[Alumni-chat] Student Speeches; My Dream for Antioch's Future.
Mark Pomerantz
marklp2 at comcast.net
Mon May 14 03:10:21 EDT 2007
Maybe this idea should be revived!!
Mark P. '71
"In 1919, two major episodes fateful for the future of Antioch
occurred in rather close sequence. On February 7th, the trustees met with
representatives of the national Young Men's Christian Association to
consider the proposal for making Antioch the National College of the YMCA.
The project was to be financed and controlled by the YMCA, and the college
was to remain co-educational and non-sectarian. The curriculum was
generally to remain the same as before, with an additional division for
special training for YMCA and YWCA workers. It was estimated that an
additional endowment of $500,000 would be needed, and this the YMCA
volunteered to raise. The YMCA representatives specified that there should
be twelve vacancies in the Board of Trustees to be filled with
representatives for the YMCA. All local trustees offered to resign. This
alluring project must have bowled over the whole Board of Trustees, for they
agreed unanimously to accept the proposal. The only dissenting voice came
from Prof. William M. Dawson (attending the meeting by invitation) who
counseled delay and investigation. But the trustees elected Dr. Grant
Perkins, the chief YMCA representative, president of Antioch to serve
without salary ad interim and to take office in June.
At a special meeting of the trustees on May 20th, Dr. Perkins reported
that he was not prepared to undertake the $500,000 endowment and resigned --
and the whole project came to an end."
Robert L. Straker- "A Brief Sketch of Antioch College 1853-1921"

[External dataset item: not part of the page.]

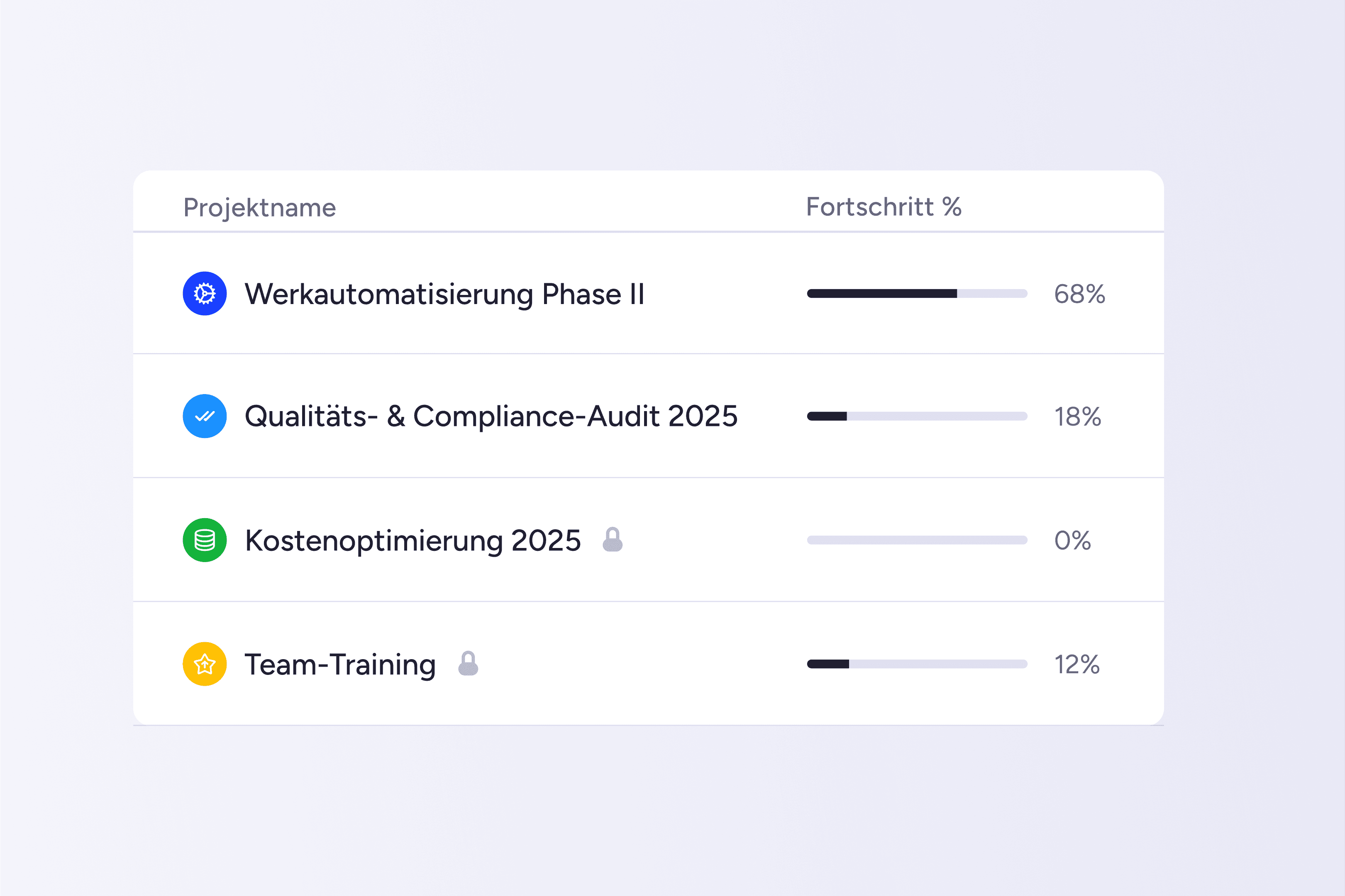This screenshot has width=1345, height=896.
Task: Click the 0% progress value
Action: pos(1072,541)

-----Original Message-----
From: alumni-chat-bounces at w3.antioch.edu
[mailto:alumni-chat-bounces at w3.antioch.edu] On Behalf Of Mark Pomerantz
Sent: Monday, May 14, 2007 12:04 AM
To: 'Alumni Chat List'
Subject: RE: [Alumni-chat] Student Speeches; My Dream for Antioch's Future.

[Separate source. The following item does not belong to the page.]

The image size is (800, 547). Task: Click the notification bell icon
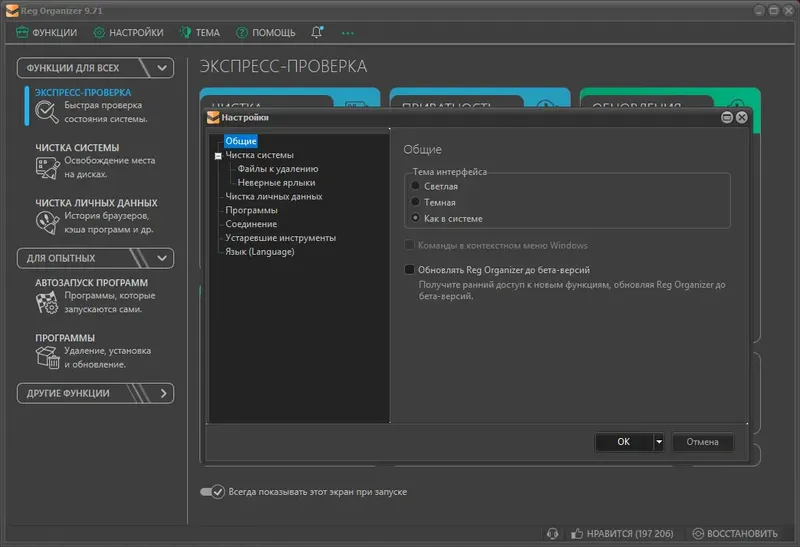[x=317, y=32]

Take a look at Berea College in Kentucky and their Entrepreneurship for the
Public Good Program (EPG). Their college endowment is a BILLION dollars and
they have only 1500 students. The EPG Program alone has an endowment of $8
million (probably a quarter of Antioch's total endowment) They don't even
charge tuition but all students must do 10 hours weekly work for the
College. They grew their endowment from 150 million to a billion in 20
years. A primary focus is empowering the people of Appalachia through
community and economic development.
Mark P. '71
-----Original Message-----
From: alumni-chat-bounces at w3.antioch.edu
[mailto:alumni-chat-bounces at w3.antioch.edu] On Behalf Of Michael Brower
Sent: Friday, May 11, 2007 6:14 PM
To: alumni-chat at w3.antioch.edu
Cc: Michael Brower
Subject: [Alumni-chat] Student Speeches; My Dream for Antioch's Future.

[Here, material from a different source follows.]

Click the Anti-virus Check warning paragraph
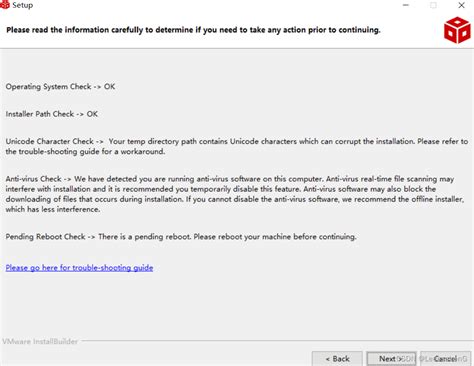Image resolution: width=474 pixels, height=366 pixels. pyautogui.click(x=235, y=194)
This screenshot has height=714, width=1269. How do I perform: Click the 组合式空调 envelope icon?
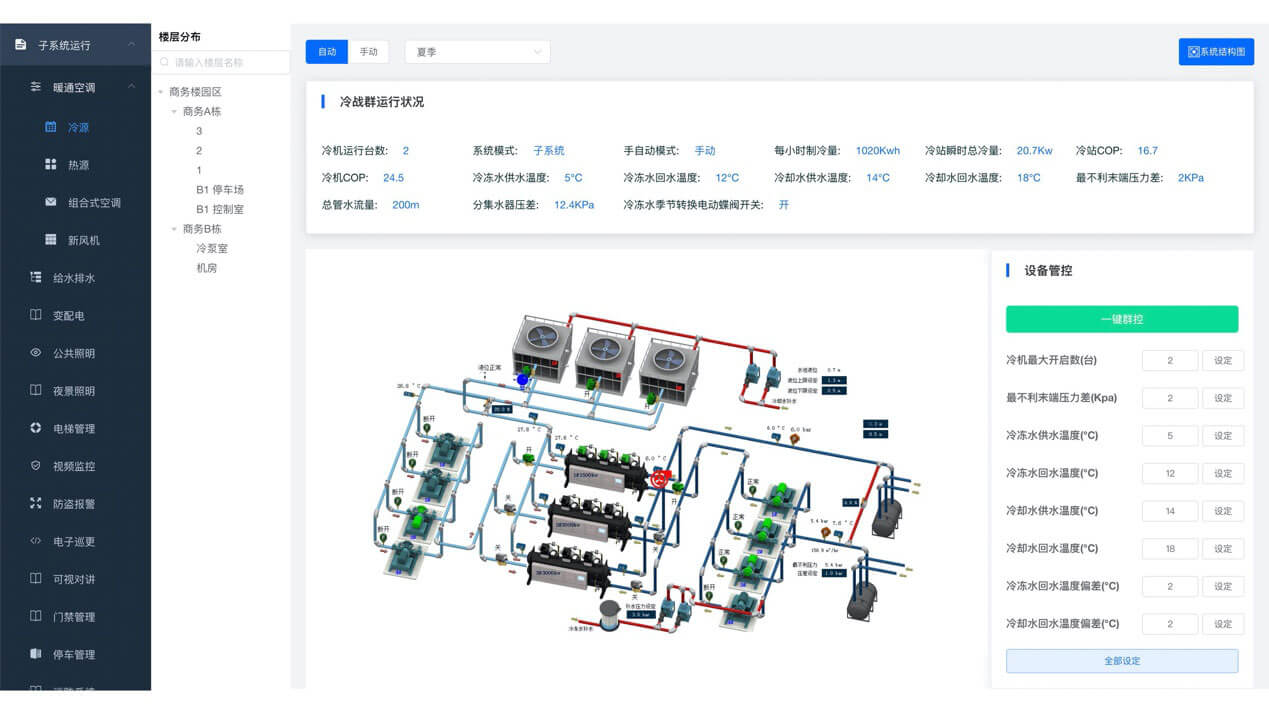click(x=51, y=202)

Christian Skotte posted a note urging us to read the student
commencement speeches. Thanks Christian for this suggestion. I just
took your advice, and I am very impressed. Back in the 50's we used
to talk about "Re-evaluating our basic assumptions." And it is clear
that in different language, Antioch is still encouraging and teaching
students to do that. My hat is off to the current faculty. They are
obviously continuing in the Antioch tradition of being extra-ordinary
teachers, in the best meaning of encouraging learning and full-person
development.
Here are my dreams-wishes for Antioch. That all students plus new
grads plus older Alums all put our dreams and shoulders to helping to:
1) Get the Gates and Buffett and a dozen foundations, plus a
thousand and then ten thousand other donors to build an Antioch
endowment to rival that of Oberlin at 3/4 of a BILLION dollars! This
means building our present endowment to about 20 times its present size!